Required from the data below: the exact lines starting at the line containing "Task: Expand the Özel Görünümler tree node" and ending at the line containing "Expand the Appointment sidebar menu", with both ends kept and all pictures dropped.

*** RECORD SET ***

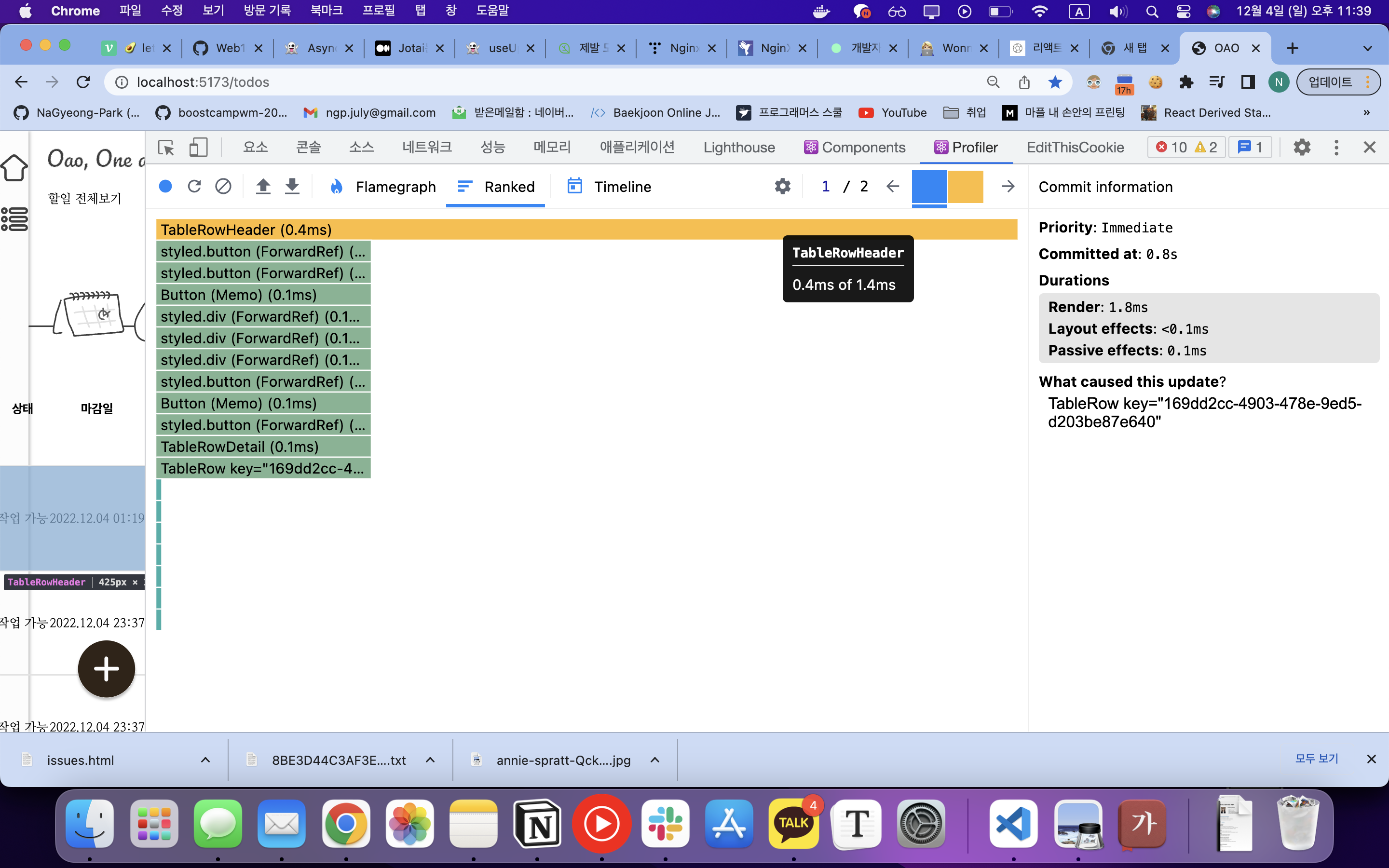Select the yellow second commit bar
Viewport: 1389px width, 868px height.
pos(966,187)
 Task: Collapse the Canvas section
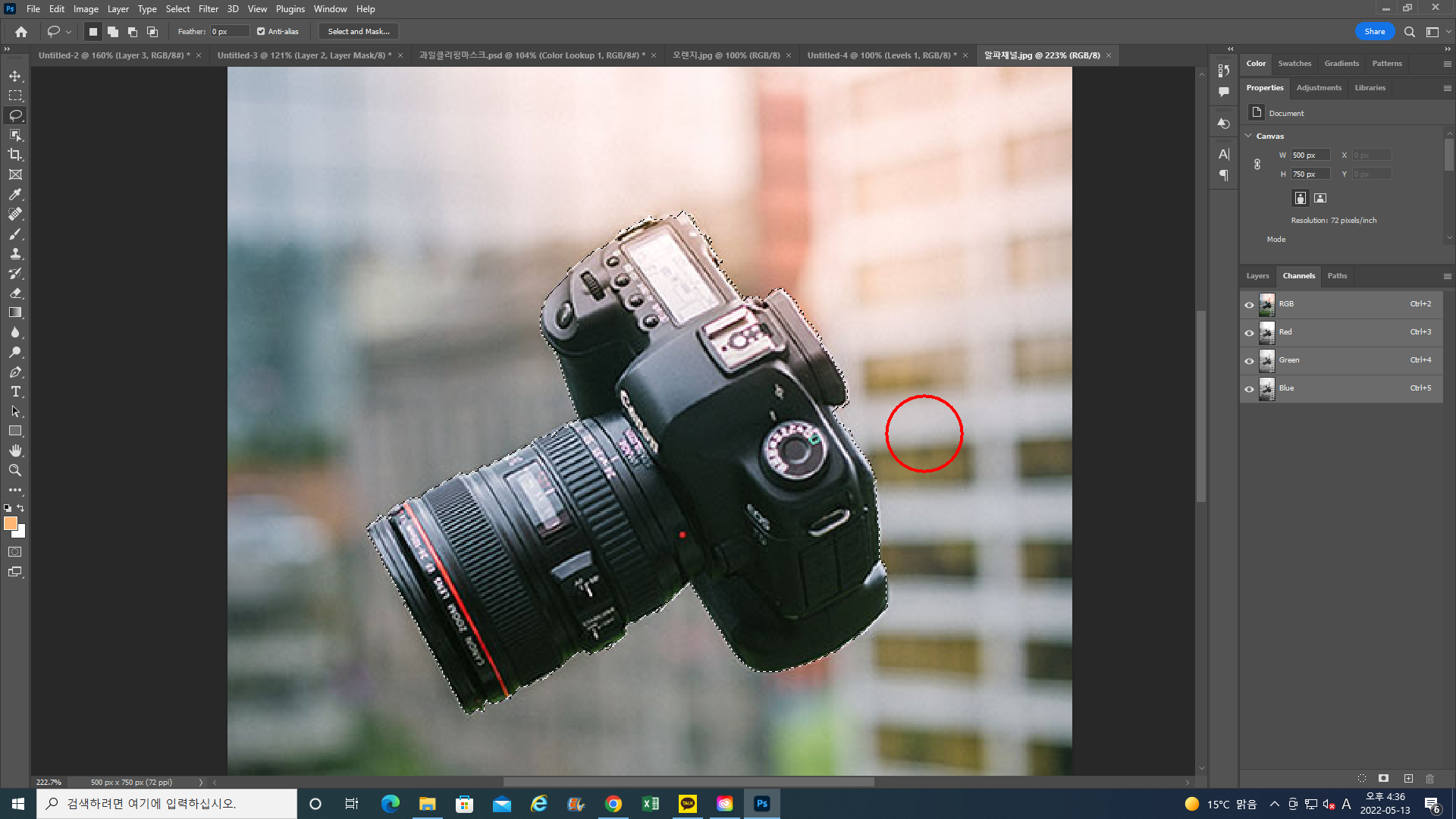click(x=1249, y=136)
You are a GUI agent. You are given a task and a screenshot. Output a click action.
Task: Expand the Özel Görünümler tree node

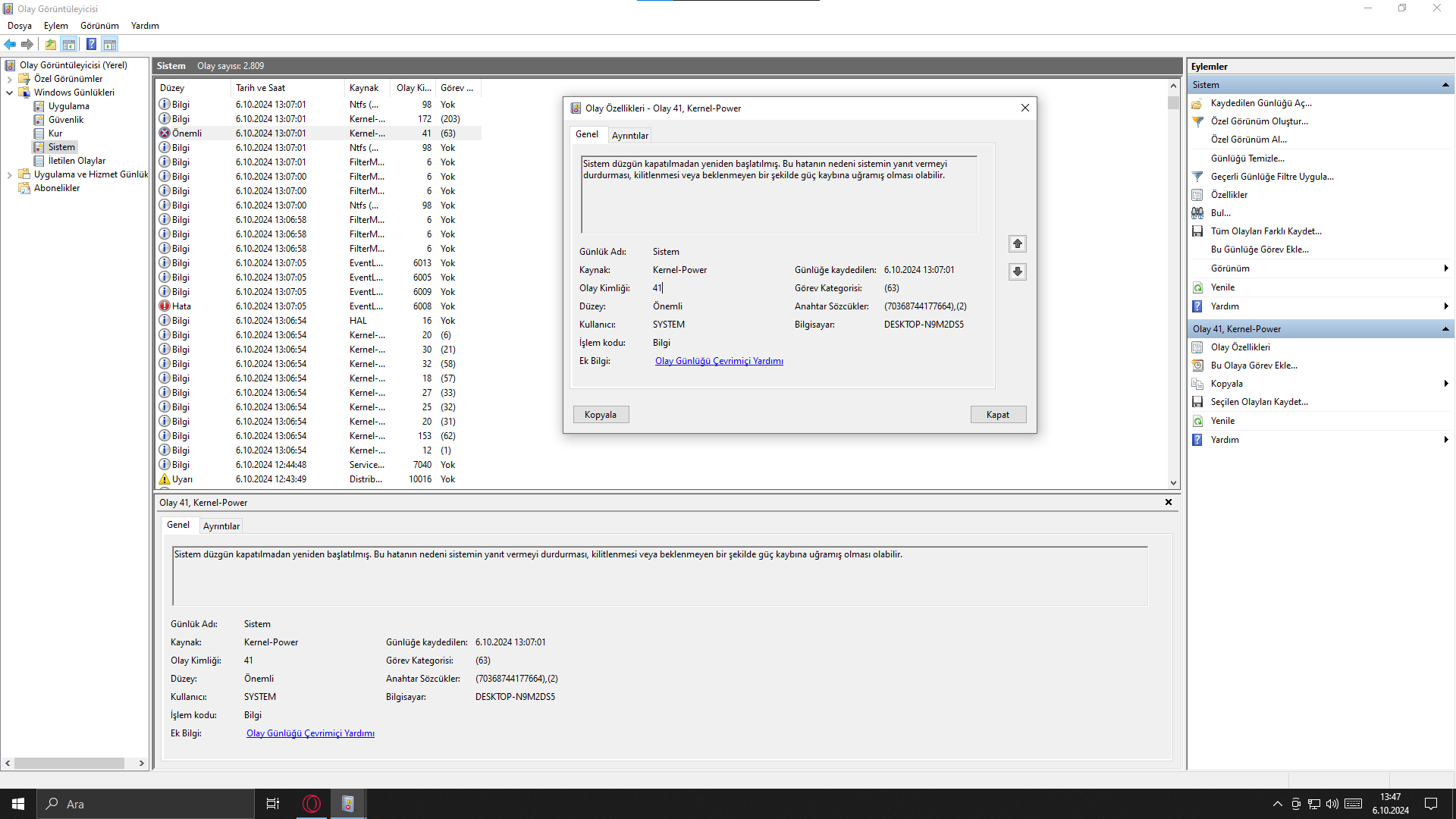pyautogui.click(x=9, y=79)
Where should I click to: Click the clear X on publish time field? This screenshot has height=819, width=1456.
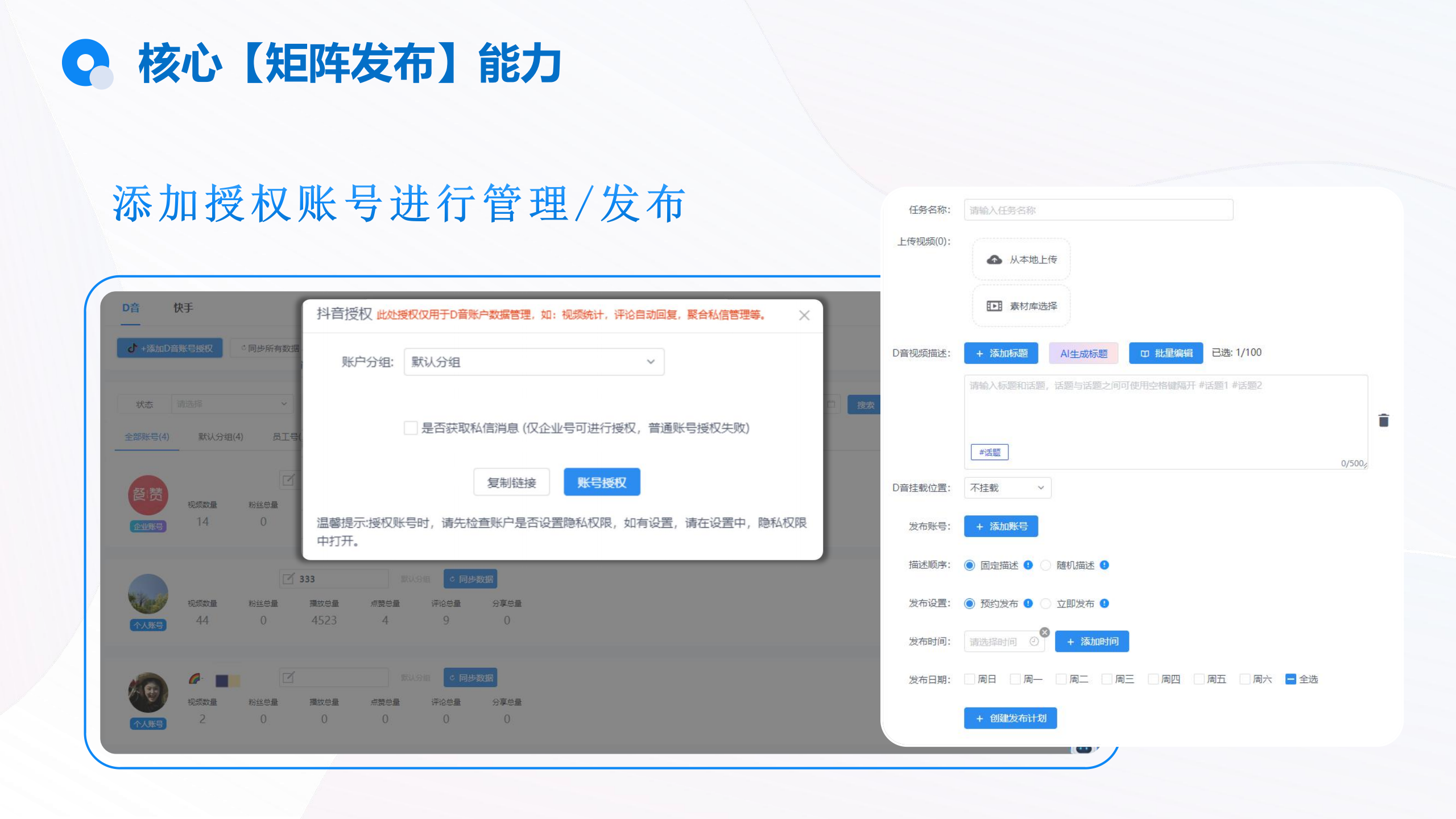pyautogui.click(x=1044, y=632)
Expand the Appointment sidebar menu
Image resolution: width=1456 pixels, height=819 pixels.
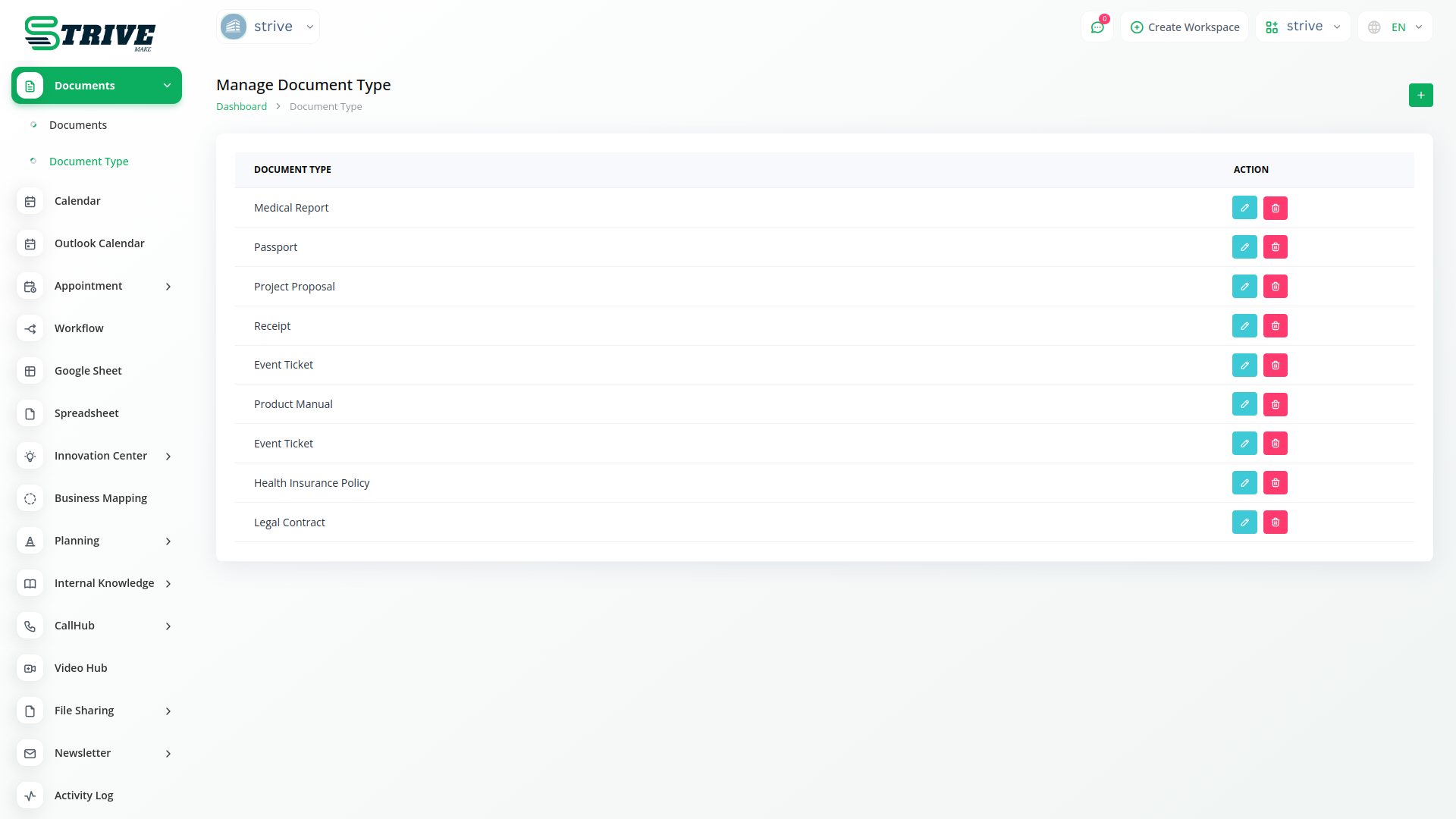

*** End of RECORD SET ***

**TASK RESPONSE:**
Task: Expand the Özel Görünümler tree node

pyautogui.click(x=9, y=79)
Where should I click to: Click the clear X on publish time field? This screenshot has height=819, width=1456.
pyautogui.click(x=1044, y=632)
Expand the Appointment sidebar menu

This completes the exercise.